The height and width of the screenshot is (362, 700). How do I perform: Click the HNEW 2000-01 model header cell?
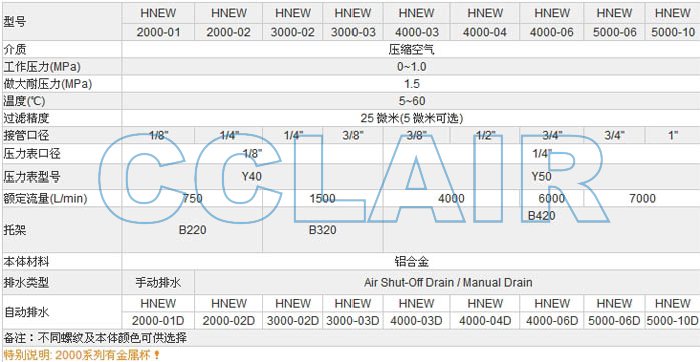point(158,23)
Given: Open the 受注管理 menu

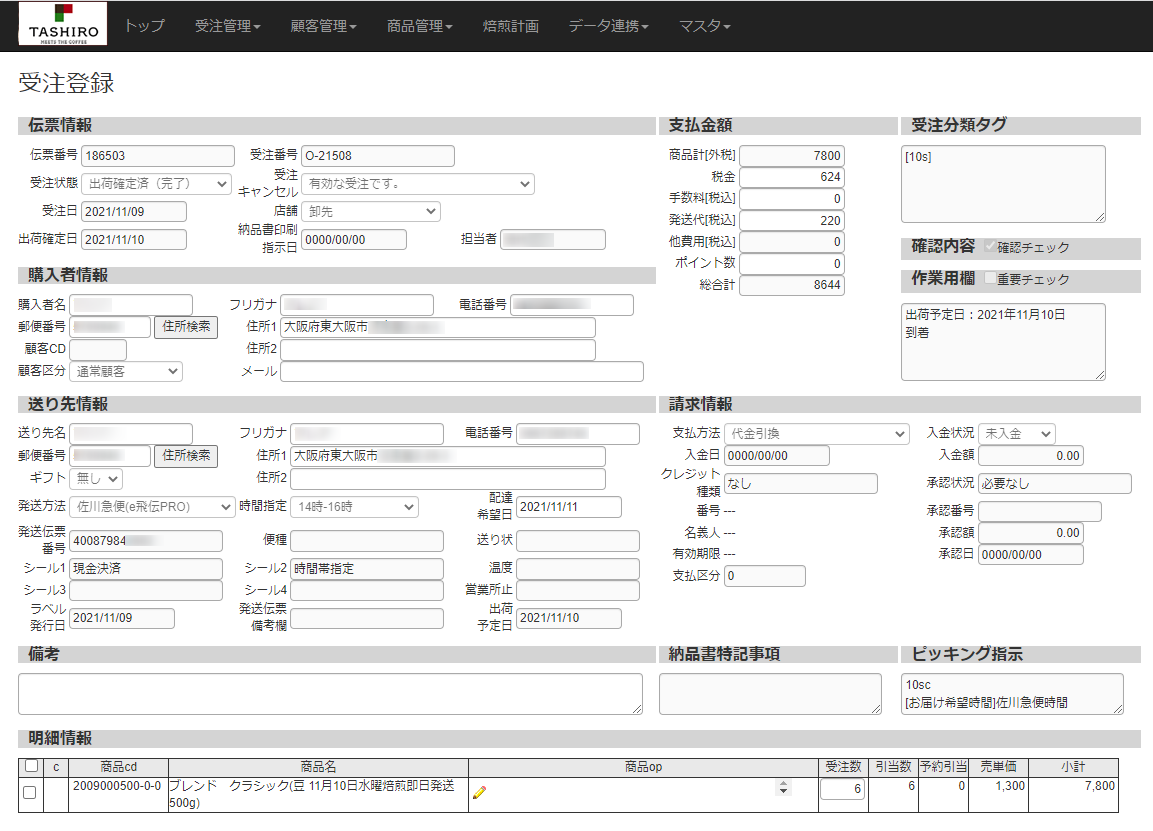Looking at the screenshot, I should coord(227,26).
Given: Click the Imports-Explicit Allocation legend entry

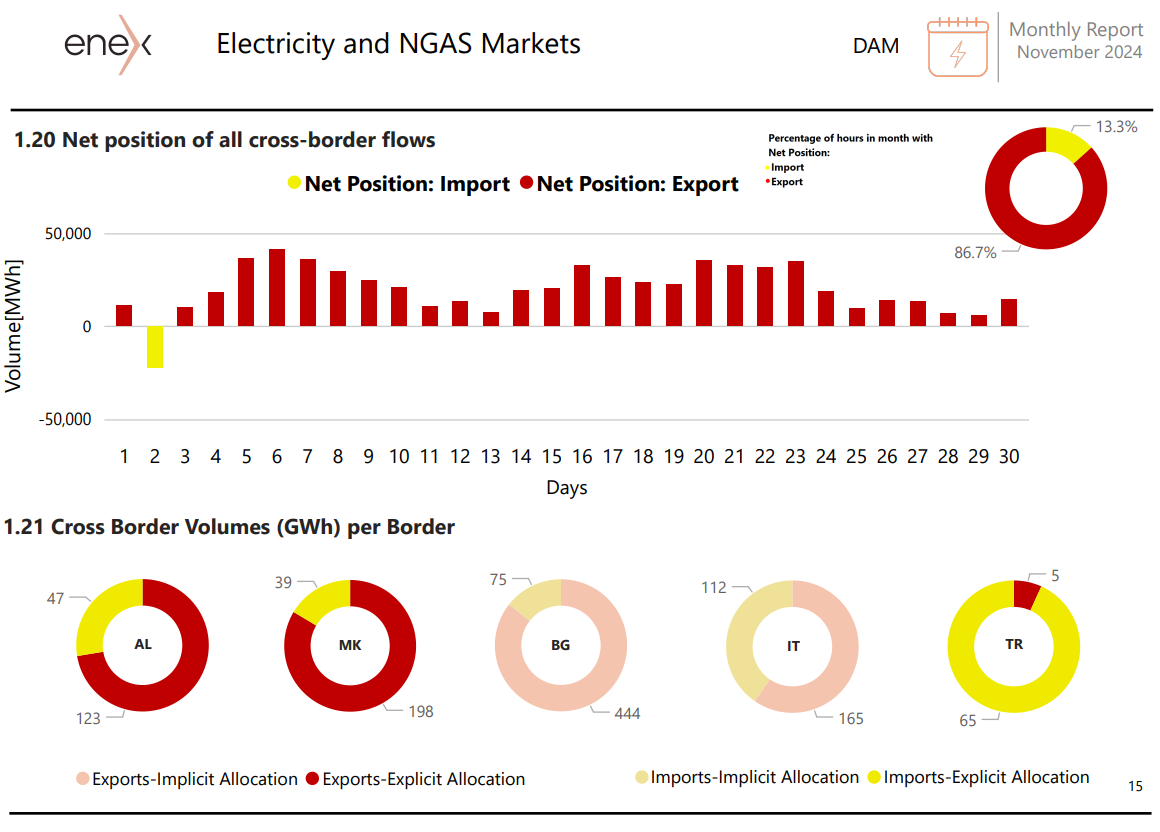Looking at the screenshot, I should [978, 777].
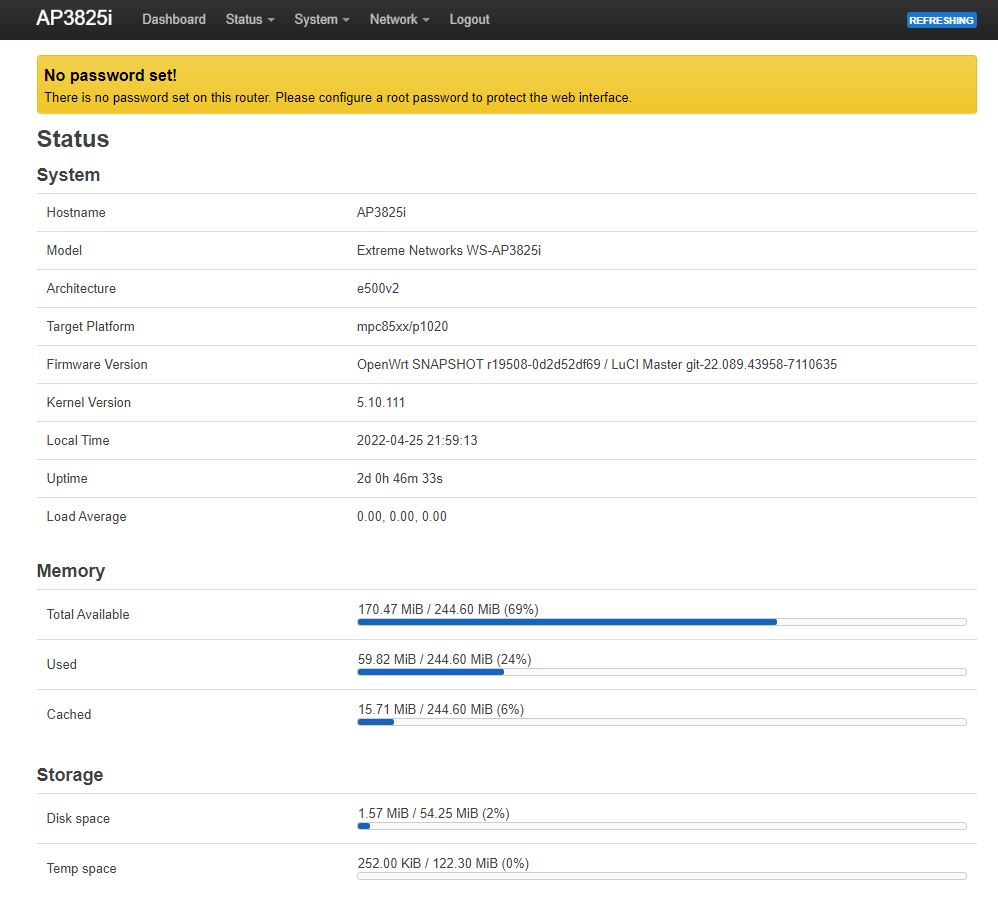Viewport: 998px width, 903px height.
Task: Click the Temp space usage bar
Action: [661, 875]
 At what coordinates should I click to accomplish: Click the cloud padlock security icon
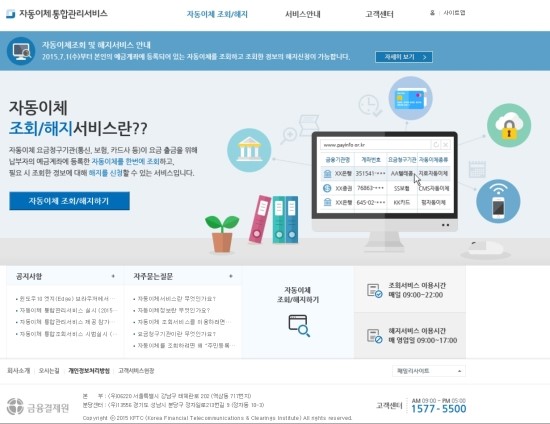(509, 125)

━━━━━━━━━━━━━━━━━━━━━━━━━━━━━━

▶ About this task: The response should reproduce all the material above exactly and leave out its pictures.

▶ Your response:
The height and width of the screenshot is (362, 700). How do I perform: Click the HNEW 2000-01 model header cell?
point(158,23)
Given: Open the 受注管理 menu

Looking at the screenshot, I should coord(227,26).
Given: Click the Imports-Explicit Allocation legend entry

Looking at the screenshot, I should [978, 777].
Viewport: 998px width, 903px height.
Task: Click the Temp space usage bar
Action: [661, 875]
 At what coordinates should I click to accomplish: Click the cloud padlock security icon
(509, 125)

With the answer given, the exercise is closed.